We are excited to announce the launch of custodial accounts for Alpaca’s Broker API partners. Through this new offering, partners can enable parents and guardians in US households to start investing on behalf of the next generation within the same API they already use.
This release expands Alpaca’s account infrastructure while enabling partners to diversify their product offering.
Why Custodial Accounts Matter to Investors
Custodial accounts in the US offer a flexible and potentially tax-advantaged way for adults to open and manage a brokerage account for a minor until they reach a certain age, usually between 18 to 21. As minors lack the legal capacity to enter into brokerage contracts, these accounts serve as a bridge, with assets managed by a custodian until the child reaches adulthood.
Alpaca currently supports the two primary types of custodial accounts:
- Uniform Gifts to Minors Act (UGMA) Accounts: Accounts limited to cash, crypto, and securities such as stocks and bonds, among others.
- Uniform Transfers to Minors Act (UTMA) Accounts: An extension of UGMA that currently includes cash, securities, and crypto.
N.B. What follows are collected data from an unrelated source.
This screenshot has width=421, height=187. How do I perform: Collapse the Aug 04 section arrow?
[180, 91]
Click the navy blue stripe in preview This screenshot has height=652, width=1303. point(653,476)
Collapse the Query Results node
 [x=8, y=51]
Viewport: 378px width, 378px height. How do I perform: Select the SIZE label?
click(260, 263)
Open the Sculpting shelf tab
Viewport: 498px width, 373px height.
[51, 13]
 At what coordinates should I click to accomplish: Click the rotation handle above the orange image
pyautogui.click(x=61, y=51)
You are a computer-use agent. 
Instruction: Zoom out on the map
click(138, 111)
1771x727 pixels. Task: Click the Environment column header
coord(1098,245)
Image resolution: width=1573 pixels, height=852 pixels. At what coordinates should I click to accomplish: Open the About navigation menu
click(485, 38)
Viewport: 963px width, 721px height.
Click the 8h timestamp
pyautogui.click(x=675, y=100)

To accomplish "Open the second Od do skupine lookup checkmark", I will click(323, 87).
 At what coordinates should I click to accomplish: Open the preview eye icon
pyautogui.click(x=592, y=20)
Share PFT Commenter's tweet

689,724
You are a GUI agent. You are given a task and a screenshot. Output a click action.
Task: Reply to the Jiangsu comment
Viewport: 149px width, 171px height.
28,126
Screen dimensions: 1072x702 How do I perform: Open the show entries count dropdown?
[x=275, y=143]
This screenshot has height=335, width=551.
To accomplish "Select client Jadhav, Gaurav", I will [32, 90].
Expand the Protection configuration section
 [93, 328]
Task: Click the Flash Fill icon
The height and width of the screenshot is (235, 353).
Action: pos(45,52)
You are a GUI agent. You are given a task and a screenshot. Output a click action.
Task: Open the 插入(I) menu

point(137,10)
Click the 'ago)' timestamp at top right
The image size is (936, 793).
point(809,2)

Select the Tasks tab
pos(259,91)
The specific account type available depends on the legal jurisdiction of the beneficiary. Currently, UGMA accounts are recognized in all 50 US states, and UTMA accounts are available in every state except for South Carolina and Vermont.1
Streamlined API Integration and Operational Workflows
Custodial accounts are fully integrated with Alpaca’s Broker API and follow a workflow similar to that of standard individual account opening:
- Simplified KYC: The account-opening steps are the same as for standard brokerage accounts offered by Alpaca. Any required KYC checks are performed on the adult/custodian.
- Minor Identity Object: A dedicated minor_identity object in our API captures the beneficiary's information, including their name, date of birth, and tax ID.
- Safety and Compliance: To protect the interests of the minor, custodial accounts are restricted to cash-only trading. They do not support margin leverage, shorting, or pattern day trading (PDT). Additionally, the minor cannot trade in the account themselves, as they are strictly the beneficiary.
As part of this offering, Alpaca custodies the assets, generates monthly account statements, and handles the annual tax reporting requirements, allowing partners to focus on the product experience and less on the back office operations. All tax reporting is issued under the minor's information, supporting compliance with applicable US tax reporting requirements.
Why Integrate Custodial Accounts with Alpaca
With custodial accounts, Alpaca’s partners can now:
Engage Customers Earlier
Enable access for younger investors through custodial account structures, years before they would typically open their first standalone account.
Consolidate Household Assets
Encourage parents to manage their children's accounts under a single broker to increase overall platform assets.
Drive Long-term Retention
Create a natural path for accounts to transition into standard individual brokerage accounts once the beneficiary reaches the age of majority.

“Custodial accounts are a natural extension of our account infrastructure,” said Hakan Bayraksan, Senior Director of Product at Alpaca. “Along with expanding product capability, we’re also enabling families to invest earlier. This release enables our partners to support long-term investing while maintaining the operational simplicity and compliance standards they expect from Alpaca.”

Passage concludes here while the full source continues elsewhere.